> Goal of the exercise
Count the lines of the listing below that contain the string "height", matching case exactly, and give only that number.

┌─ Data records

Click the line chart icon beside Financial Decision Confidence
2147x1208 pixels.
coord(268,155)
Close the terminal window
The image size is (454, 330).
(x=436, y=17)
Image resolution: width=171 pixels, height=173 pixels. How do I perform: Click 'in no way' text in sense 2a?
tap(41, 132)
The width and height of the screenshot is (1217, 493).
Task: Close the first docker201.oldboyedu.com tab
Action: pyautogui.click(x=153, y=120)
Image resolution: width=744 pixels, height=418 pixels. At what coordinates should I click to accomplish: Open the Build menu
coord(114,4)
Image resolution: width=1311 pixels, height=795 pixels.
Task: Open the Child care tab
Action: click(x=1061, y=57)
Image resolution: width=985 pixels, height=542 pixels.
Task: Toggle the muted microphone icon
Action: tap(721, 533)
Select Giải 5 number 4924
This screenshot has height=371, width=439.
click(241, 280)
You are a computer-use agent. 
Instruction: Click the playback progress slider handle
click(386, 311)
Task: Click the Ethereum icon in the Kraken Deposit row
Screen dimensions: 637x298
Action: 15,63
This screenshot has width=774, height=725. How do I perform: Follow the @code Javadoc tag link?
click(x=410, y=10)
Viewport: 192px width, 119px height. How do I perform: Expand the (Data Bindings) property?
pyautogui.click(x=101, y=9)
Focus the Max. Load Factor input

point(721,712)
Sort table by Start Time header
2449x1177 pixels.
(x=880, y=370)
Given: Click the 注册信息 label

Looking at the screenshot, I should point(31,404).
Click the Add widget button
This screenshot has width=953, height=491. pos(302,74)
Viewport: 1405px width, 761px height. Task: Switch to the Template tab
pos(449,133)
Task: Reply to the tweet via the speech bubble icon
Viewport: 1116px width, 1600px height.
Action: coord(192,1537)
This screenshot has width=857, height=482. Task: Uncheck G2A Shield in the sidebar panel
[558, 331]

└─

> Result for this task
12